> [Kutipan Teks]
•••••
BPOM Mempertanyakan Validitas Data Obat Covid Temuan Unair
Universitas Airlangga yang mengklaim telah menemukan obat Covid-19, kemarin melaporkan hasil penelitian uji klinis obat tersebut kepada Badan Pengawas Obat dan Makanan (Badan POM). Laporan uji klinis itu wajib dilakukan sebelum diproduksi secara massal.
Namun, yang melaporkan uji klinis obat tersebut bukan Universitas Airlangga langsung, melainkan diserahkan oleh Kepala Staf Angkatan Darat (KSAD) Jenderal TNI Andika Perkasa. Dalam penelitian obat Covid-19 ini, Universitas Airlangga memang bekerjasama dengan TNI AD dan Badan Intelejen Nasional (BIN).
Terhadap hasil uji klinis tersebut, Badan POM menyebut masih harus melakukan evaluasi untuk dapat menyimpulkan apakah uji klinis tersebut valid atau tidak. Selain itu, evaluasi itu dibutuhkan untuk mengetahui apakah obat kombinasi tersebut lebih baik daripada obat standar yang digunakan.
•••••
> [Informasi Hasil Ekstraksi]
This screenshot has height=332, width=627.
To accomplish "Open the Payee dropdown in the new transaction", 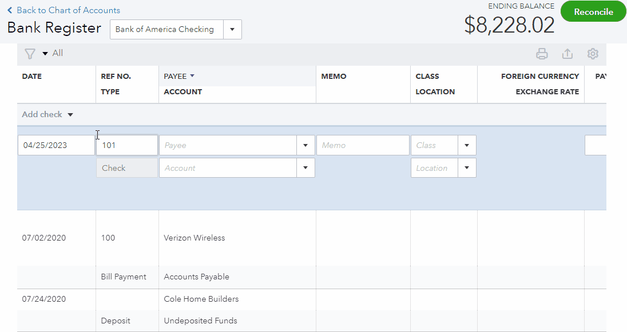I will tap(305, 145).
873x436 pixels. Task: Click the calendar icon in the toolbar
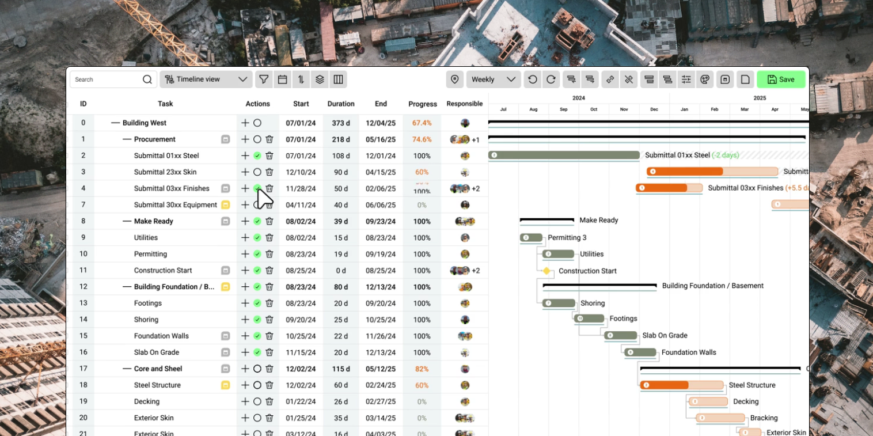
•••••
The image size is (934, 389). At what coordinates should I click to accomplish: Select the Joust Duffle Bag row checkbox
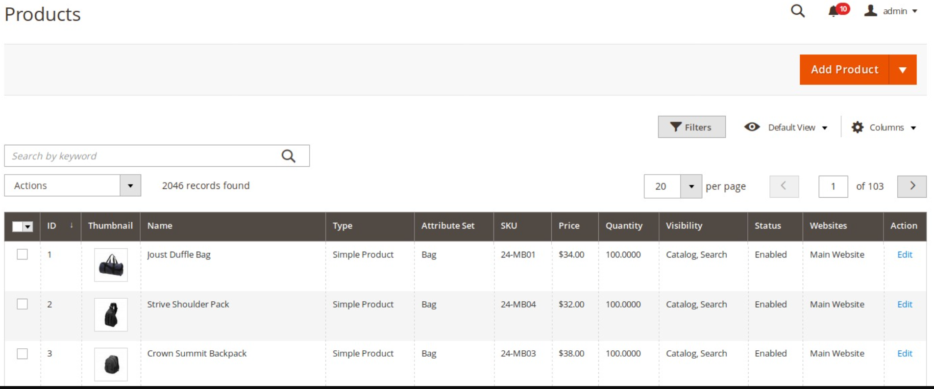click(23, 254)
•••••
> [Butir Tugas 1] Dalam berita tentang obat Covid-19 temuan Unair, mengapa Badan POM masih harus melakukan evaluasi terhadap hasil uji klinis tersebut? Jawablah dalam satu sampai tiga kalimat.
> [Butir Tugas 2] Tuliskan kembali tanpa perubahan bagian berita tentang obat Covid-19 temuan Unair. Mulailah pada kata-kata yang memuat "BPOM Mempertanyakan Validitas" dan berhentilah setelah "Intelejen Nasional (BIN).".
> [Butir Tugas 3] Teruskan berita tentang obat Covid-19 temuan Unair, dimulai sesudah kalimat terakhir yang ditampilkan.

> [Ruang Jawaban 1] Badan POM masih harus mengevaluasinya agar dapat menyimpulkan apakah uji klinis tersebut valid atau tidak. Evaluasi itu juga dibutuhkan untuk mengetahui apakah obat kombinasi tersebut lebih baik daripada obat standar yang digunakan.

> [Ruang Jawaban 2]
BPOM Mempertanyakan Validitas Data Obat Covid Temuan Unair
Universitas Airlangga yang mengklaim telah menemukan obat Covid-19, kemarin melaporkan hasil penelitian uji klinis obat tersebut kepada Badan Pengawas Obat dan Makanan (Badan POM). Laporan uji klinis itu wajib dilakukan sebelum diproduksi secara massal.
Namun, yang melaporkan uji klinis obat tersebut bukan Universitas Airlangga langsung, melainkan diserahkan oleh Kepala Staf Angkatan Darat (KSAD) Jenderal TNI Andika Perkasa. Dalam penelitian obat Covid-19 ini, Universitas Airlangga memang bekerjasama dengan TNI AD dan Badan Intelejen Nasional (BIN).

> [Ruang Jawaban 3]
Berdasarkan temuan, Badan POM membutuhkan klarifikasi pada komunitas penelitian di wilayah Bandung yang dilakukan pada tanggal 27-28 Juli 2020. Badan POM menyebut, perlu beberapa klarifikasi data yang sifatnya kritis, yaitu data laboratorium yang dapat membuktikan bahwa efektivitas kombinasi obat yang sedang diuji itu lebih baik daripada obat standar.
Badan POM juga membutuhkan data soal efektivitas temuan obat tersebut pada subyek dengan derajat penyakit sedang dan berat. Data ini dibutuhkan karena yang menjadi sampel untuk obat ini yaitu para relawan di Sekolah Calon Periwra (Secapa) di Bandung. Para relawan ini diketahui merupakan pasien dengan gejala ringan. Bahkan ada juga pasien tanpa gejala yang seharusnya tidak perlu diberikan obat tersebut.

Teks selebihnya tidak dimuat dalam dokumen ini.